Onu ilk gördüğümde hissettiğimin çok farklı şeyler olduğunu anlamıştım. Parkta tek başınaydı. Bir kız tek başına olduğunda ya gidecek yeri yoktur ya da canı sıkkındır.

O gece evini, kiminle yaşadığını, hangi okula gittiğini araştırmıştım. Gece boyu uyumamıştım. Kolejde burslu okuduğunu öğrenince ben üniversiteyi bitirmeme rağmen sadece Alya için o liseye gittim.

İşte o zaman babasından şiddet gördüğünü anladım. O adamı kaç kere uyardım kendi yetmiyormuş gibi bir de adamları çıktı. Şuan bir depoda kalıyor.

Alya'nın tabiki de haberi var ona söylediğimde ilk tepki vermemişti sonrasında ise sarılıp teşekkür etmişti.

Alya hareket edince ona baktım. İyice göğsüme yerleşiyordu. Gülerek burnumu saçlarına götürdüm. Kokusunu içime çekerek öptüm.

Yavaşça kucağıma alarak yukarı çıktım. Odasının kapısını açarak içeri girdim. Yatağa yatırdım ve alnını öptüm.

Odadan çıkıp aşağı indim. Televizyonu kapatarak oturdum. Telefonum çalmaya başlayınca elime alıp arayan kişiye baktım. Babam arıyordu ben onu tamamen unutmuştum.

Telefonu açarak kulağıma koydum.

"Efendim baba"

"Aras hallettin mi konuştuğumuz meseleyi?"

Sıkıntıyla nefes verdim. Ne diyecektim şimdi?

"Yok baba"

O da aynı şekilde nefes verince ne yapacağımı şaşırdım.

"Acele et Aras! Lütfen!" Diyerek telefonu kapattı.

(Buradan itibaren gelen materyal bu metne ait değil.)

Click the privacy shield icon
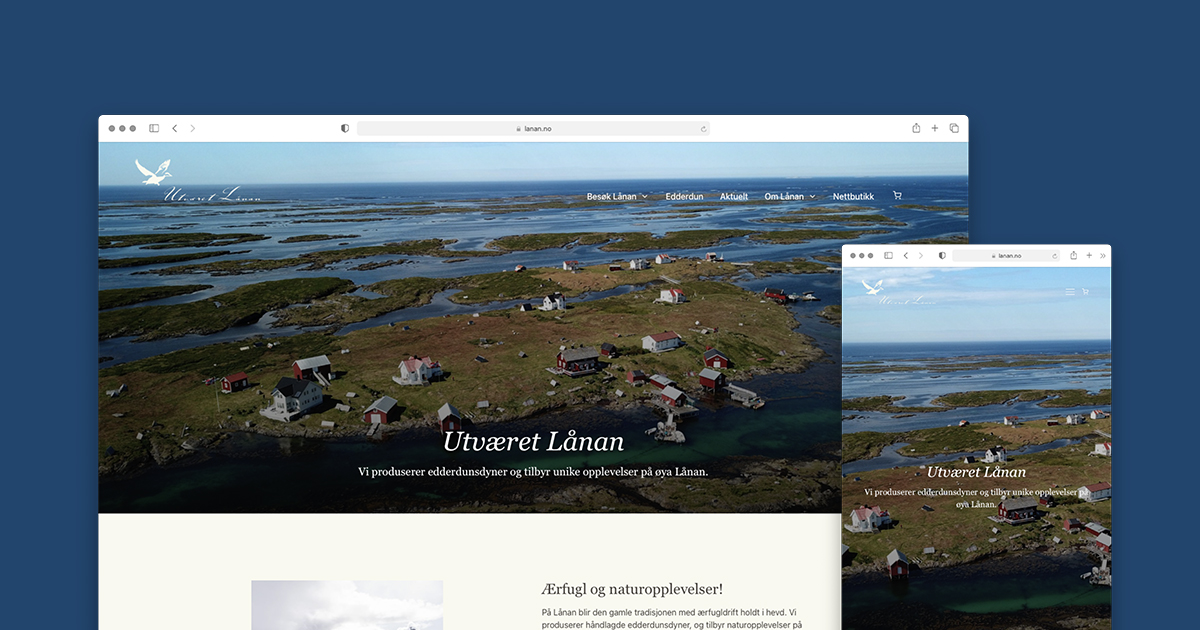Image resolution: width=1200 pixels, height=630 pixels. coord(344,128)
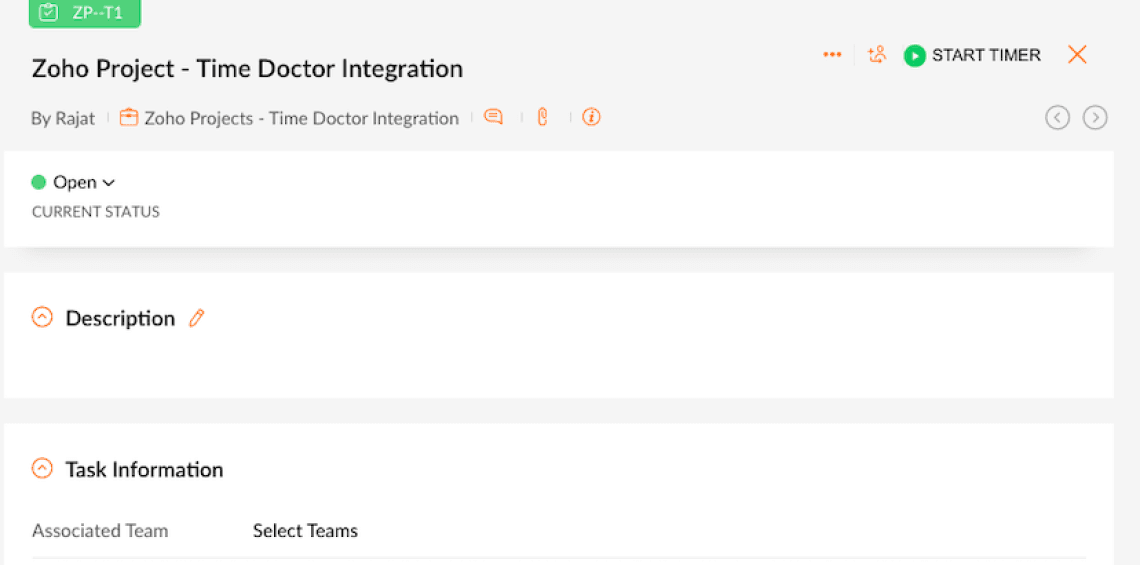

Babam benden bir şey istemişti. Şirkette ortağıyla beraber girdiği ihale için aylardan beri uğraşıyorlardı. Ama uğraşmalarının hepsi boşa gitti. İhaleyi karşı taraf aldı. Şuan ise karşı şirketin sahibi babama bir teklif sunmuş. Kızımı oğlunla evlendirelim bu ihaleyi sana vereceğim demiş. Babam da benim oğlum evli demiş.

Kaza olmadan önce bu konuyu konuşmuştuk. Bağırıp çağırmıştım ama sonra Alya'yı görünce sakinleşip tamam hallederim demiştim. Şimdi gel de hallet bakalım!

Alya'ya ne diyeceğimi bilmiyorum. Nasıl söyleyeceğim? Ayağa kalkarak mutfağa gittim. Bardağa su doldurup içtim. Yok rahatlayamıyordum. Ya beni yanlış anlarsa?

Yukarı çıkıp yatağa oturdum. Derin nefes aldım. Soğuk duş bana iyi gelebilirdi.
Duşta yarım saat kadar oyalandıktan sonra çıktım. Üstümü giyerek Alya'nın yanına gittim. Hâlâ mışıl mışıl uyuyordu.

Yanına uzanarak kendime çektim. Sanki aradığını bulmuş gibi anında sarıldı. Eksik parçam tamamlanmıştı işte. Huzursuz ama mutlu bir uykuya bıraktım kendimi.